> [Directions] Respond with nothing but the number of lines in this data that include the word "Open".

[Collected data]
■ ■ ■

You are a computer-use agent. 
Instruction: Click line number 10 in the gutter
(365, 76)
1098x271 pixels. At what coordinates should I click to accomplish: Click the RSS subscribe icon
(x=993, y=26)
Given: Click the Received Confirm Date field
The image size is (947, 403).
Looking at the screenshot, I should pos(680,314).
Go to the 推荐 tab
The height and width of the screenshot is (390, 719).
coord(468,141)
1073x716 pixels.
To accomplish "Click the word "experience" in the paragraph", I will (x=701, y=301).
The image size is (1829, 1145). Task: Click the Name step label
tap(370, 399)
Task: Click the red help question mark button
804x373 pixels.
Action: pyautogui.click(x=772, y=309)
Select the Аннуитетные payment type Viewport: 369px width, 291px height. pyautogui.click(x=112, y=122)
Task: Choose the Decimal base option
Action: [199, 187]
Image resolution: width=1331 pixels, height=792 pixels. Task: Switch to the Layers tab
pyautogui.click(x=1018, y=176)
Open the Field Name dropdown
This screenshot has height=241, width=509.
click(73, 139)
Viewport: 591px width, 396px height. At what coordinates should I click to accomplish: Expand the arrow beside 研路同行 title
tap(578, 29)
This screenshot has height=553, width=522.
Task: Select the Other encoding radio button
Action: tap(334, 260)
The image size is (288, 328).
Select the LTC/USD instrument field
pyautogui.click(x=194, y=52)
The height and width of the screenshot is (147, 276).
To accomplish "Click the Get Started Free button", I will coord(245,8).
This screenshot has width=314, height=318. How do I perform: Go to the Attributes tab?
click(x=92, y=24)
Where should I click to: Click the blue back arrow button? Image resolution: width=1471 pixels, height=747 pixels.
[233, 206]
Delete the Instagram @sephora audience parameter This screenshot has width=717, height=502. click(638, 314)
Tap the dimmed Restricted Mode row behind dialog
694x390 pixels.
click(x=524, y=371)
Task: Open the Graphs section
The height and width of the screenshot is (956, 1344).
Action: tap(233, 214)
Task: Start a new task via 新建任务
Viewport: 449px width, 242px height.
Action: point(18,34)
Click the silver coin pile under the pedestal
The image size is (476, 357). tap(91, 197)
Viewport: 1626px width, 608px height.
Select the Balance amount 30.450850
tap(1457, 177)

■ ■ ■

> [Task answer] 2